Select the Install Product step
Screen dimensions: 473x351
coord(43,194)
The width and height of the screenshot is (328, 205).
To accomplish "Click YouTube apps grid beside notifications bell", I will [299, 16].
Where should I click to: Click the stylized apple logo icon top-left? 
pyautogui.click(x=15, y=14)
--
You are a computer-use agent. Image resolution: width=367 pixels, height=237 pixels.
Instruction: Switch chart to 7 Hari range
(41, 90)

▶ Exercise:
Please copy each line of the material that contains the word "height".

▶ Exercise output:
The width and height of the screenshot is (328, 205).
You are a computer-use agent. Image resolution: width=367 pixels, height=237 pixels.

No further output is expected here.